Commonly Needed PiXCL Applications:

Last Update: 04-Jan-2019

Have you ever needed to handle a series of images in some special way, but the imaging application you use does not make it easy, or it's very manually intensive ...

i.e. T-E-D-I-O-U-S to complete?

Have you wished for a simple way that your EXACT problem can be solved? An application written in PiXCL can do just about anything you need, and when that need changes slightly, you can quickly adjust your current program, or write a new variation

Scanned Image Straightening and Cropping

Looking in the scanner forums I often see requests for an application that can

It's quite possible to do this with applications like PaintShopPro or PhotoShop, but it's quite tedious and time consuming because there's generally more manual operations needed than is desirable, not to mention the process gets costly if you have to purchase expensive software.

Here's screen shots of a sample application that comes with PiXCL

Not shown is the Open File common dialog where 1 or more images can be selected, up to a maximum of about 3000 depending on the length of the file names.
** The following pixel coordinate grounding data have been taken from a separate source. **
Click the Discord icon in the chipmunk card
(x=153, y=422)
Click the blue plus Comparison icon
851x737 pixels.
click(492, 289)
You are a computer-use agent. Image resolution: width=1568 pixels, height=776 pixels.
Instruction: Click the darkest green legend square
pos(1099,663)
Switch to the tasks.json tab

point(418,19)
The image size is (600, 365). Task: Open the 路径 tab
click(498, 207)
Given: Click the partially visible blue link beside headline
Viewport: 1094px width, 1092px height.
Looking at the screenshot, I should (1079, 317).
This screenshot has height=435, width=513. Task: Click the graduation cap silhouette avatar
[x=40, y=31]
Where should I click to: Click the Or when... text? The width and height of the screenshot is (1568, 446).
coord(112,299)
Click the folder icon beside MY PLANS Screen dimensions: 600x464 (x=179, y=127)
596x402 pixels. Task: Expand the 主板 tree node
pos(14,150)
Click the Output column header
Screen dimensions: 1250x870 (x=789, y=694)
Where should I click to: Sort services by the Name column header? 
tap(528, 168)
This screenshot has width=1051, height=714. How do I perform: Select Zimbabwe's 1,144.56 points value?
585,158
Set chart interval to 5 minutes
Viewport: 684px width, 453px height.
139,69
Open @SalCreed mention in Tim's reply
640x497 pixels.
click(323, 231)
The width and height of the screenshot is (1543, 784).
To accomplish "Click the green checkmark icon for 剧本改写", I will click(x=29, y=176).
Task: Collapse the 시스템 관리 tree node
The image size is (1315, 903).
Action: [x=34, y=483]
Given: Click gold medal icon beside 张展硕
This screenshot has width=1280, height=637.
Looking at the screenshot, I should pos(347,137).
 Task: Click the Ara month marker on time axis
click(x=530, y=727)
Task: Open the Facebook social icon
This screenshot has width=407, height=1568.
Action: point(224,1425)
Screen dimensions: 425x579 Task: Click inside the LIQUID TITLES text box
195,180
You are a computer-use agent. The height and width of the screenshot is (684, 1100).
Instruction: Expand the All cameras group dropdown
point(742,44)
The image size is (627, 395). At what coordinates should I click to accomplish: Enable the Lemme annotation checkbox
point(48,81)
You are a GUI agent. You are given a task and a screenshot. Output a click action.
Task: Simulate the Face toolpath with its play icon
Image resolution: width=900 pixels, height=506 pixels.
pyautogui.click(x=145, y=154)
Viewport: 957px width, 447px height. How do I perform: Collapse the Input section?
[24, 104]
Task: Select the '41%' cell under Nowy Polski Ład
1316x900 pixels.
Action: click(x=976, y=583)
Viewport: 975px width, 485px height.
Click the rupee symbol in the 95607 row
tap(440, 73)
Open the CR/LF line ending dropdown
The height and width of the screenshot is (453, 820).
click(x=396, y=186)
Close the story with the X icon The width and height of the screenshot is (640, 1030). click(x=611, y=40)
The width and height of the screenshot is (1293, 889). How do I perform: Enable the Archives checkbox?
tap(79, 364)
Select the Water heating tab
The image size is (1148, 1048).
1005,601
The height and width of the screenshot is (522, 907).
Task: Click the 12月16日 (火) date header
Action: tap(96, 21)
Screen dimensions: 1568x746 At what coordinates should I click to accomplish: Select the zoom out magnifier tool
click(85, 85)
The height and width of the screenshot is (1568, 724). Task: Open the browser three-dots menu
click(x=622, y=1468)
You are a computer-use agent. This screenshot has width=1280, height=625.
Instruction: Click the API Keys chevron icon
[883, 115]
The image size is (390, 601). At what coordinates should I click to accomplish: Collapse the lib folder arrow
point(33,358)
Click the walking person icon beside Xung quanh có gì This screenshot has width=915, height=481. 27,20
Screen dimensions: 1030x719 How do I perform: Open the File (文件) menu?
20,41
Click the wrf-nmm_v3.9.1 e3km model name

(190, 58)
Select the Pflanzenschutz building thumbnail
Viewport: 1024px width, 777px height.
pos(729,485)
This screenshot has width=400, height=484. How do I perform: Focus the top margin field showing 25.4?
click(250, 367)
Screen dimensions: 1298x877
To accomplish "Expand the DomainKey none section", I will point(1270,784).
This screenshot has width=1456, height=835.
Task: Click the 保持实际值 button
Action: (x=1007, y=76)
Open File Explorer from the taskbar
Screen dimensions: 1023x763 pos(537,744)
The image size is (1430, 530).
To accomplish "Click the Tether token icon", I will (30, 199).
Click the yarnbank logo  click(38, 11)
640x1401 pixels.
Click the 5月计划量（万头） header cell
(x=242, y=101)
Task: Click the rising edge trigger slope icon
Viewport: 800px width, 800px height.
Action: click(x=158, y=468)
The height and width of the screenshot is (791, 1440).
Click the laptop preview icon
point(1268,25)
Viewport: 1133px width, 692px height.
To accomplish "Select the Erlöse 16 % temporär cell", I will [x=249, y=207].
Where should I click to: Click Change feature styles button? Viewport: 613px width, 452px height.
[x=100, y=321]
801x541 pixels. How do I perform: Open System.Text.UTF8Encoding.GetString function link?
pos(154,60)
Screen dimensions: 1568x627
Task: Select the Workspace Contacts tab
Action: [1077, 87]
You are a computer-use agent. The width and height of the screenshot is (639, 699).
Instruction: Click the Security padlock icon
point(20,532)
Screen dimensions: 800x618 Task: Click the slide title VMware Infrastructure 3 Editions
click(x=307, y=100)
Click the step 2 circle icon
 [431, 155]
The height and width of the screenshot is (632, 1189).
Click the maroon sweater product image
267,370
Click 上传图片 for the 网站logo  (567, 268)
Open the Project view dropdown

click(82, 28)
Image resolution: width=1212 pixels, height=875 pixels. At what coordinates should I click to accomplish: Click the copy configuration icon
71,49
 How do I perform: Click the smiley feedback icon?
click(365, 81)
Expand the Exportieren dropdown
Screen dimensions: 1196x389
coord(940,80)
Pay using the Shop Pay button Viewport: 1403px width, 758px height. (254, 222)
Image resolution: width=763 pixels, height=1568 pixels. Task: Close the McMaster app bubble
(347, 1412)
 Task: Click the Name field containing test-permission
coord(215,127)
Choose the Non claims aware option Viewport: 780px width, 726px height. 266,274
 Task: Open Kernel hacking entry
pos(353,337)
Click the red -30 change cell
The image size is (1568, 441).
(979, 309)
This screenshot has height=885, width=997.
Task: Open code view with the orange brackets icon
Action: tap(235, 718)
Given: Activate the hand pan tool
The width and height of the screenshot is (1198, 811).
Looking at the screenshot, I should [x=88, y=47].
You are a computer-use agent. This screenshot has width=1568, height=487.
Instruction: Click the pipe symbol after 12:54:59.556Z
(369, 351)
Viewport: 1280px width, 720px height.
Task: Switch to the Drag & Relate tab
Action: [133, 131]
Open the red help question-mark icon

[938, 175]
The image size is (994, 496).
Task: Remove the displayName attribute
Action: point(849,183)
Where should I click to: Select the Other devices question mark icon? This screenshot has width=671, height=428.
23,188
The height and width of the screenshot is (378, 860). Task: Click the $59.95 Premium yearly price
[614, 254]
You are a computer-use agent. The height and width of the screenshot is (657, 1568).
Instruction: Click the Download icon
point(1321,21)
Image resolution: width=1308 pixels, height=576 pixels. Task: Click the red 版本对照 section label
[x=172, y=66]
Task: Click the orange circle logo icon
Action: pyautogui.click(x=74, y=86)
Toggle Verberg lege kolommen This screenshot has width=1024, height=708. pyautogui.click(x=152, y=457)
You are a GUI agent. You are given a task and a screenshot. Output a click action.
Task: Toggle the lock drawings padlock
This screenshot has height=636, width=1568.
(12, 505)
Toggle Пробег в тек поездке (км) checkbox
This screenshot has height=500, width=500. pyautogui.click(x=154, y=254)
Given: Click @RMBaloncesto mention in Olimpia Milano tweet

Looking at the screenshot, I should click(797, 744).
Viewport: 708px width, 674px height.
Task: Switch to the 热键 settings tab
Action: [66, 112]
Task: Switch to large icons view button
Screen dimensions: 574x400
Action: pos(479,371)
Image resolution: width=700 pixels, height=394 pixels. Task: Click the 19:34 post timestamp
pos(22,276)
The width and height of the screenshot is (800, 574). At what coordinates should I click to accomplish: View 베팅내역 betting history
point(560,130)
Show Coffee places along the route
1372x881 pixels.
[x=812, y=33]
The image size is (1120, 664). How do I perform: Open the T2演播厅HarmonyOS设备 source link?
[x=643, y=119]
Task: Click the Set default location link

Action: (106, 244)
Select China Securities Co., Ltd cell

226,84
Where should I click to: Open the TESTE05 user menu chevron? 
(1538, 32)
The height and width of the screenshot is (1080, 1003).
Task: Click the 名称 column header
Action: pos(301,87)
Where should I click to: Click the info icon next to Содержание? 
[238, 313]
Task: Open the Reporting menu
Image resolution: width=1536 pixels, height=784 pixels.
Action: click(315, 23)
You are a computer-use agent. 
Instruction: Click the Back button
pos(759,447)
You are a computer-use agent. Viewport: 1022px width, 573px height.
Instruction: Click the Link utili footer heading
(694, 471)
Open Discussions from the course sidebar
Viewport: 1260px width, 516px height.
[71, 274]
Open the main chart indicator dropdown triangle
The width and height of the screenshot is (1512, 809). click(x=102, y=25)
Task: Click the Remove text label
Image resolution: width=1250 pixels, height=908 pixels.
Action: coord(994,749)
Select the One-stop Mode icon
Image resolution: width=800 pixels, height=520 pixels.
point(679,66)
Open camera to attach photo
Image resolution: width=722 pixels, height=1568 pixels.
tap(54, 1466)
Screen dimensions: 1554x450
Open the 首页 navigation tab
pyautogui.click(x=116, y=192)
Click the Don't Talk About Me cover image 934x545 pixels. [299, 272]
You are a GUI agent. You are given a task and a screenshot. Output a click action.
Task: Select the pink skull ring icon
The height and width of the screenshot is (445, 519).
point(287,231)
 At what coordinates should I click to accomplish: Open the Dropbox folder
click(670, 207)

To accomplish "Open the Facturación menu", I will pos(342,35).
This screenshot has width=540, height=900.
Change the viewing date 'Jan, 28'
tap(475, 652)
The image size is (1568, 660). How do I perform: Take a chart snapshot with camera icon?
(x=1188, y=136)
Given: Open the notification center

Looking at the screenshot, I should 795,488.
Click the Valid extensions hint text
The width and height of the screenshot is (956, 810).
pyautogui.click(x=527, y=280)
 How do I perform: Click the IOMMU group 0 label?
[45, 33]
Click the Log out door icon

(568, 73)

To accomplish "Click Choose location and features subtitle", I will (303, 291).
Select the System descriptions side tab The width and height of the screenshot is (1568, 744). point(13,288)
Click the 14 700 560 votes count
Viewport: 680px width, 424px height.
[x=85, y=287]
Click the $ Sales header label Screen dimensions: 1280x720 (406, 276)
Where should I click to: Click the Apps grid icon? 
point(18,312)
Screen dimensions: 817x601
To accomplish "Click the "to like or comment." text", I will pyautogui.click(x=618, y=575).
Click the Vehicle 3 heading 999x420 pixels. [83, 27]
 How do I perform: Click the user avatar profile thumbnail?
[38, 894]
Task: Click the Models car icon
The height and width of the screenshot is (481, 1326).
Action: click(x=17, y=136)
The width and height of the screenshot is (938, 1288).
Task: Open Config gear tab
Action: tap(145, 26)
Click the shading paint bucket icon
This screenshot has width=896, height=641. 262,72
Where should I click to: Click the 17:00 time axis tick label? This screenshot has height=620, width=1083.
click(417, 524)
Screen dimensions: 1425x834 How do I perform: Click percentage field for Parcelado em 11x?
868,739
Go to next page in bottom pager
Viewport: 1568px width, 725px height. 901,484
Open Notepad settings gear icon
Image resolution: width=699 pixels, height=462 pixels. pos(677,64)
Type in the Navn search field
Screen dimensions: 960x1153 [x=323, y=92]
Here, a scanned image has been slightly skewed. There's a white border and the scanner cover is slightly off-white.

The image is the Roman-period ruins of the city of Jerash in Jordan. Since I took this picture in 1980, the Jordanian government has completed major reconstruction and restoration works. If you get the chance, it well worth visiting.

To straighten the image, all thats needed is two points at the top and bottom of the image. The vertical and horizontal delta values are used in a simple trig function built into PiXCL that calculates the tangent, hence the angle of rotation required to straighten the image.

The straightened image is displayed, here with a orange background. The images are displayed the same size but the actual size is bigger.

Selecting the desired Top Left and Bottom Right crop points is all that's now required, and the image is cropped using one line of PiXCL code, then redisplayed (on the right) with one more line of code.

 

The cropped image is now displayed, ready for saving to disk. In this app, the same filename is used, but it can be any desired name, and this name can be synthesized in PiXCL code using the string functions.

 

This application is only 100 lines of code, and about 80 lines were written by the code Wizard.

 

Identifying Regions of Interest and Annotating an Image

You need to start a simplified image display and draw program with just the functionality you need, by clicking on the image file in Explorer.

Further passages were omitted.